§ PROBLEM DESCRIPTION
Output, word for word, the lines of this listing that fall between the line with "The image size" and the line with "Click the Deploy button at top right", counting both of those lines, and no others.

§ MATERIAL SHOWN

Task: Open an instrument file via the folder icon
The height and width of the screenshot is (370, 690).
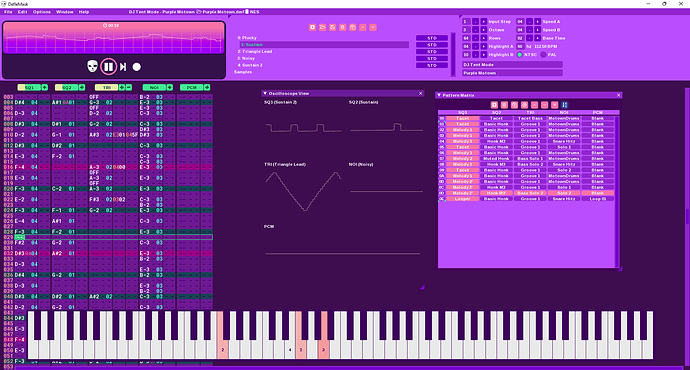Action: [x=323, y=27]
--
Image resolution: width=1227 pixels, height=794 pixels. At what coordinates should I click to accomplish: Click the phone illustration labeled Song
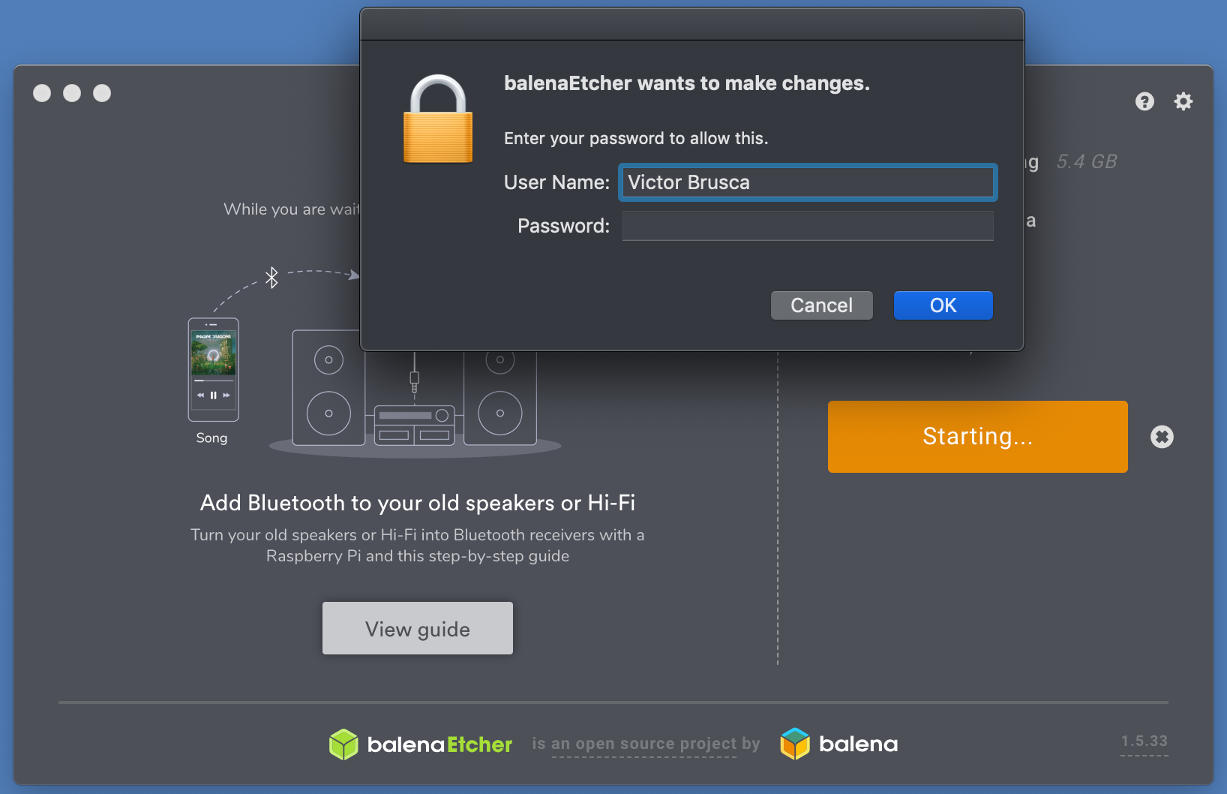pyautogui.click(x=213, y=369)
--
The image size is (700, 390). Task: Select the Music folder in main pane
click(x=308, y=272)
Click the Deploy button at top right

§ RESULT FOR THIS TASK
The image size is (700, 390). Task: Select the Music folder in main pane
click(x=308, y=272)
Click the Deploy button at top right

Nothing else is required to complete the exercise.